2010年 6月のフィールドノートから

*番外編*6月13日 立山室堂平

 奄美にいるとまず観ることのできないライチョウを観たくなり、雑誌に掲載する某短編の取材をかねて立山へ。ふもとの芦峅寺までは暑いくらいの天気だったが、ケーブルカーと高原バスを乗り継いで到着した室堂平は一面が雪景色。さすが標高2400mは違う。宿泊は日本最高標高の温泉「みくりが池温泉」であるが、室堂駅から宿まで行く間にも雪渓を渡らねばならず、足元がおぼつかない。宿で荷物を降ろし、周囲を散策。夏山シーズンはまだまだ先で、登山客も観光客もまばらである。歩いていると道路脇のハイマツの下からライチョウのメスが姿を現した。われわれを恐れるふうでもなくすぐ横を通り過ぎていく。と、今度は前方の岩の上にオスが出てきた。こちらもまったく人を怖がらず、2mの距離に近づいても逃げようとしない。携帯でも十分に写真が撮れる珍しい鳥である。

 雪の解けた大地にはミネズオウの可憐な花が咲き、カヤクグリがちょろちょろと動き回っている。その先にはイワヒバリの姿も。高山鳥は人との距離が近くてうれしい。本来、人と鳥との距離はこれくらい近かったのではないだろうか。

▲標高2400mは一面の雪景色だが、ライチョウはすでに夏の装いへと衣替え中。
▲高山植物はなだあなり咲いていなかったが、このミネズオウは五裂の可憐な花を咲かせていた。

6月28日 奄美市三太郎峠

 平年ならばぼちぼち梅雨明けというのに、天気がぐずついている。

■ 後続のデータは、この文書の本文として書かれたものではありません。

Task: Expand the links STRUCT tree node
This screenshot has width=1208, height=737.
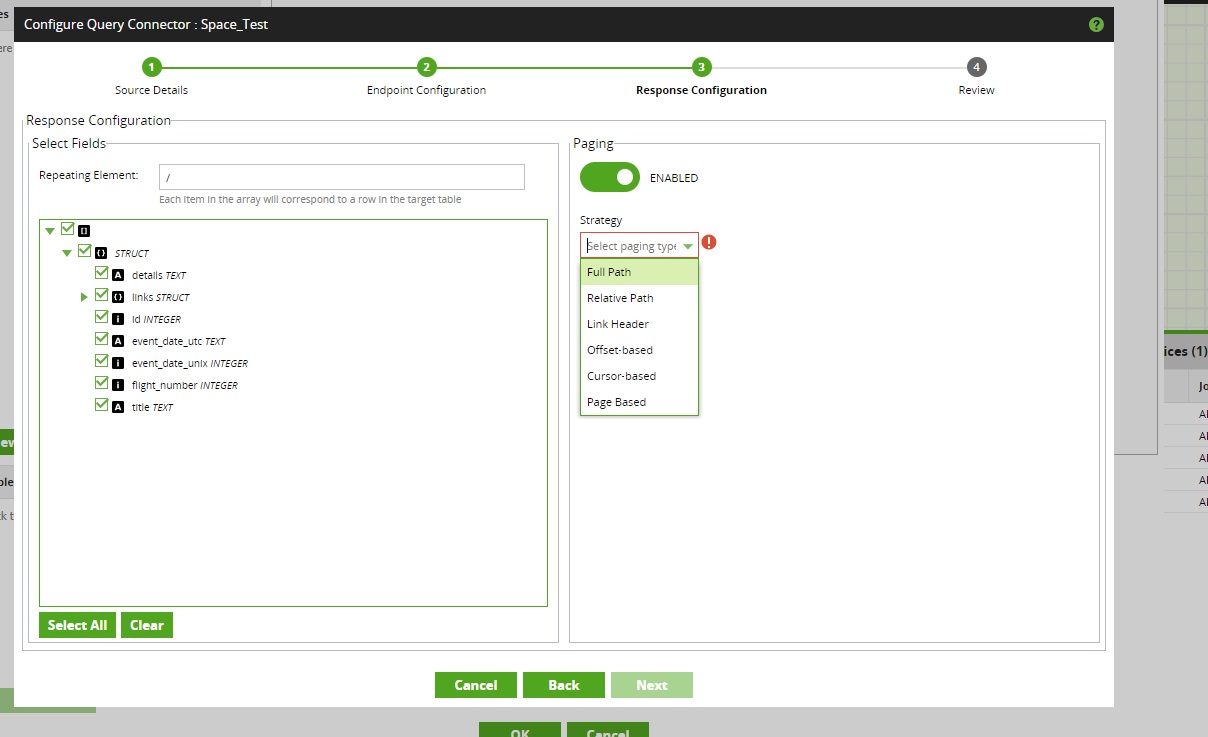Action: point(84,296)
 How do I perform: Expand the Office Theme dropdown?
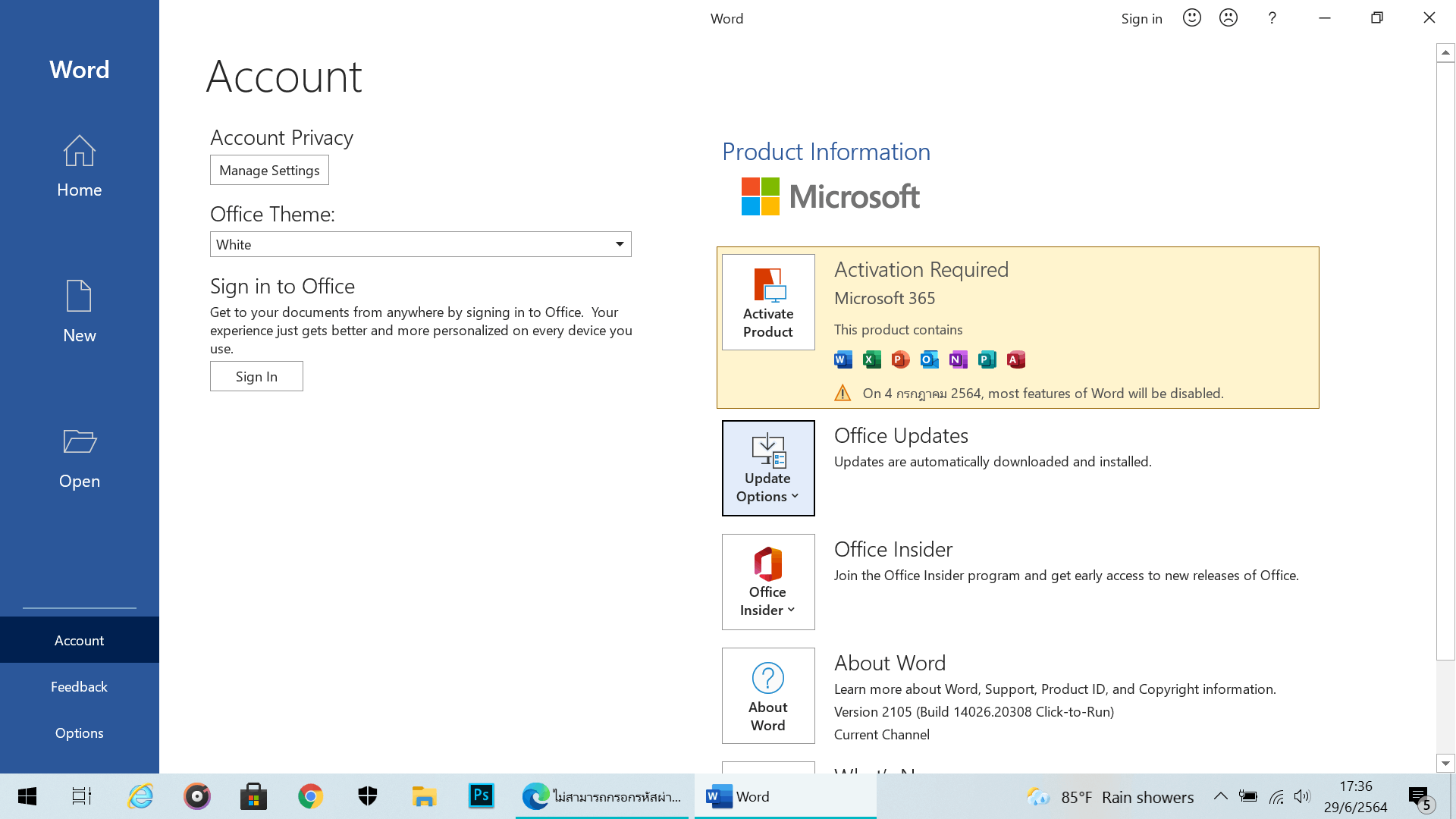tap(620, 244)
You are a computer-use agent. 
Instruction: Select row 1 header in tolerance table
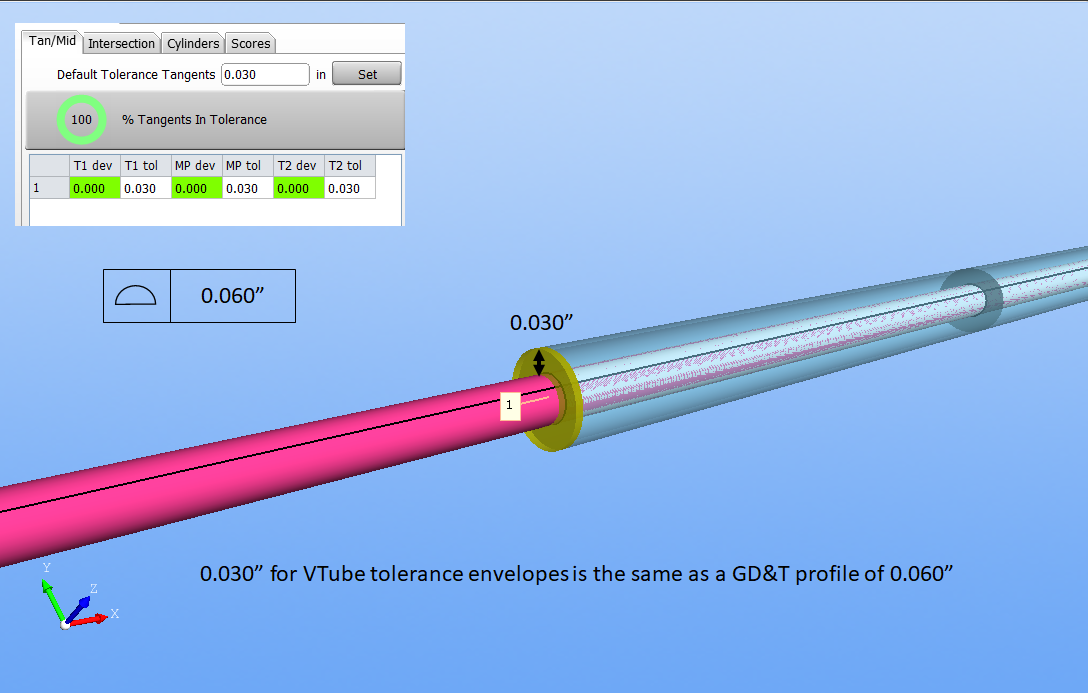click(48, 188)
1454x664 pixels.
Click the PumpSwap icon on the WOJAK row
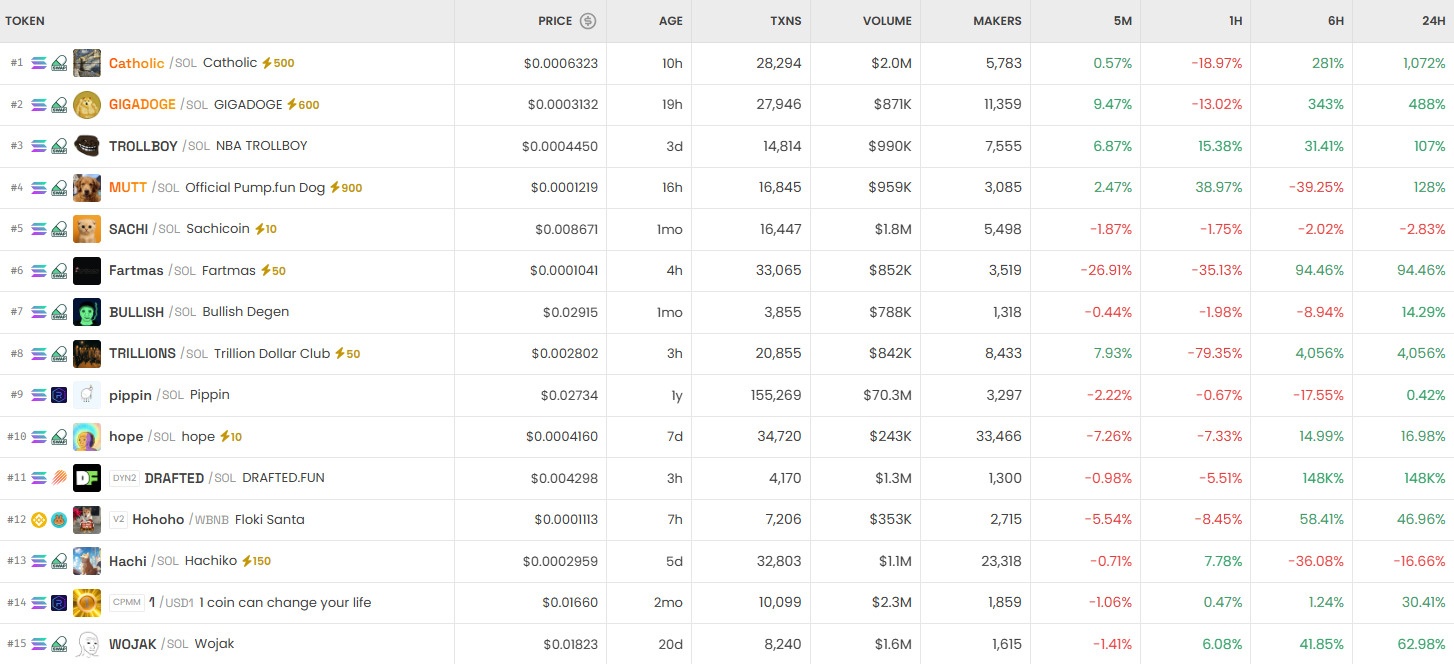(x=59, y=643)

それでも自然のリズムは正確で、梅雨の花イジュはもうほとんどが散りかけ、初夏の花ノボタンがそこかしこに咲いている。夏の到来だ。夏のカエルといえばオットンガエル。元来は夜行性であるが、夏の行動の最盛期には昼間でも「グホッ」とおじさんが咳き込むような声で鳴く。その鳴き声が聞こえたので、道の脇にあった水溜りを覗くと、水面から上半身だけを出したオットンガエルを見つけた。昼間のオットンガエルは体色を変えるのか、夜に比べてずいぶんと黒っぽい。けだるげな昼のカエル。

▲奄美の初夏を彩るノボタンの花。
▲昼間のオットンガエルはとても黒っぽく見える。